The key needs of rhythm and warmth in the child’s life are noted, and expanded into the discussion of 12 human senses identified by Steiner: the Will senses (or physical senses, directed at own physical body) of touch, life, movement, and balance; the Feeling senses (or soul senses, relating the person to the world) of smell, taste, sight, and warmth; and the Cognitive senses (or spiritual/social senses that are directed inward): hearing, speech, another’s thought, and another’s “I”.

The author talks about stages of development and corresponding trends in creative play and discusses strategies to support children’s creative play and to provide experiences with water, air, earth, and fire. She talks about the traditional Waldorf toys for different ages and provides instructions on how to make them.

Several creative discipline approaches are discussed:

  • exhibiting the traits and behavioural patterns you would like your child to learn;
  • straightening out things in the child’s environment to “reform” their space, thus adding consistency and order into the child’s universe;
  • giving unambiguous messages and simplifying and limiting the choices;
  • using the word “may” instead of a command or question: “you may now wash your hands” instead of “do you want to wash your hands?” or “go wash your hands”, without adding “OK?” at the end;
  • utilizing routines to foster the sense of rhythm;
  • providing opportunities for useful work, such as garden help, kitchen help, and physical exercise;
  • listening to the child attentively and providing a logical solution to a conflicting situation;
  • stepping back to allow for self-expression and questioning of the rules;
  • speaking positive, encouraging words;
  • showing unconditional love.

At the end of the book, there are resources for additional reading, suggestions for age-appropriate fairy tales to tell or read to children, instructions on how to finger knit, short rhymes describing the routines of the day, rainbow bridge birthday stories that can be customized to be relevant to a particular child and told to them on their birthday, and description of various stages of Waldorf education.

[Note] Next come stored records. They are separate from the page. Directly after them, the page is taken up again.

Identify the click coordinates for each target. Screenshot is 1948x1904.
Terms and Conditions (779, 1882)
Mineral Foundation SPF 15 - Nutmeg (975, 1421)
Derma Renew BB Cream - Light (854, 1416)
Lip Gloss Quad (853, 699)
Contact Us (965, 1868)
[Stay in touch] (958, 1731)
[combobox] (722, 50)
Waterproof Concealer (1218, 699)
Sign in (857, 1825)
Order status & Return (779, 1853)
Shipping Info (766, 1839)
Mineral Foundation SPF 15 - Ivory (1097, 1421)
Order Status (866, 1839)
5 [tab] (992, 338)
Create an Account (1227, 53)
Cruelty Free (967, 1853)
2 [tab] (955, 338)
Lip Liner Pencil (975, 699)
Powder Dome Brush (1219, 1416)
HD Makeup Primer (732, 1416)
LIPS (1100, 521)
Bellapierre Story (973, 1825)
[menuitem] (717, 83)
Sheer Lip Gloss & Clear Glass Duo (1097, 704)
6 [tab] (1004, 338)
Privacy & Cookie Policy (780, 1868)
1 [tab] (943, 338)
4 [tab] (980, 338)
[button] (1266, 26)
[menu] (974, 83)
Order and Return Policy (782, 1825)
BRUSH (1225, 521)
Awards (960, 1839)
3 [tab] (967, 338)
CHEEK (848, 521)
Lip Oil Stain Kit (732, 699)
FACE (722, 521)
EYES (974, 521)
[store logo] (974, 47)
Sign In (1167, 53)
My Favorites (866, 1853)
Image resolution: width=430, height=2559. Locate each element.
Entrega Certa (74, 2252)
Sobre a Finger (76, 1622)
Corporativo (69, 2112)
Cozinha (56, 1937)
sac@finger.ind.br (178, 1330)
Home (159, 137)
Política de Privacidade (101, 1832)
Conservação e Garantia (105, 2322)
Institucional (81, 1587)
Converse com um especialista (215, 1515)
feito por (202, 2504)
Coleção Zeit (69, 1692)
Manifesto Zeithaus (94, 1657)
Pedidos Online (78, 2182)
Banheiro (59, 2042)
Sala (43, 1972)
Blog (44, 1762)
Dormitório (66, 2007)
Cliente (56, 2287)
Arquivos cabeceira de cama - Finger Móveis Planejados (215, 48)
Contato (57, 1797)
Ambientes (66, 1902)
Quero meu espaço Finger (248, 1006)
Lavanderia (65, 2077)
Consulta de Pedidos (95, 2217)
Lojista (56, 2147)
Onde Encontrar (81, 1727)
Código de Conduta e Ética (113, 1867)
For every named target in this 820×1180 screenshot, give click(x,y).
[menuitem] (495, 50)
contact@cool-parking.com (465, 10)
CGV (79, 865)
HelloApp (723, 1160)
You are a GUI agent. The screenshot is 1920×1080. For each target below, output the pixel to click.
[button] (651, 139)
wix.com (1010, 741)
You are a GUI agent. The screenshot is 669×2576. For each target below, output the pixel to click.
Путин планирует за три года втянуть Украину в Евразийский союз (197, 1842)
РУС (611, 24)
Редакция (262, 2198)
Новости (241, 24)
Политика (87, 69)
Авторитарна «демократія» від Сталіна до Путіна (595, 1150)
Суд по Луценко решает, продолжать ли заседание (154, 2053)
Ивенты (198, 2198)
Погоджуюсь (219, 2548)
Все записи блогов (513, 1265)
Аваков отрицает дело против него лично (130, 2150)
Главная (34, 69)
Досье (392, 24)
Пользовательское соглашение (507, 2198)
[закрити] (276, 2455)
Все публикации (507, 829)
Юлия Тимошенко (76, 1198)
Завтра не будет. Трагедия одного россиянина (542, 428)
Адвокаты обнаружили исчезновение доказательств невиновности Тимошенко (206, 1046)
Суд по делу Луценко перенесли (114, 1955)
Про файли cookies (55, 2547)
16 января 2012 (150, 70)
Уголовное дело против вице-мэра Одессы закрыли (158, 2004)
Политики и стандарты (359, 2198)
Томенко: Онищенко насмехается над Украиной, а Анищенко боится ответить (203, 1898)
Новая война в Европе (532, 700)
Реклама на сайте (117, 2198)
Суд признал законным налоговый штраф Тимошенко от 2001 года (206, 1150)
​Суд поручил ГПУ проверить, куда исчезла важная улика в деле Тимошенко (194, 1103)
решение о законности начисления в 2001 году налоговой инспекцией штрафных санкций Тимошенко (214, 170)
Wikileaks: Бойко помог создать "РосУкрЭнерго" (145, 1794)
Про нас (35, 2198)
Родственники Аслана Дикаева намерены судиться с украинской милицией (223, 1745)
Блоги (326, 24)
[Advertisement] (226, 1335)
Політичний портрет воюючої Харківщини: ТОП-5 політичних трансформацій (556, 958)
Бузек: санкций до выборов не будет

I kept feeling the overwhelming sense of peace as I was reading this book. It speaks of gentle parenting, attention to the needs and developmental stages of the child, providing the appropriate environments to foster creativity, exploration, and discipline, and practical ways to accomplish it, with parent/teacher discussions at the end of each chapter. It feels like a steady rock in the ever-changing sea of parenting.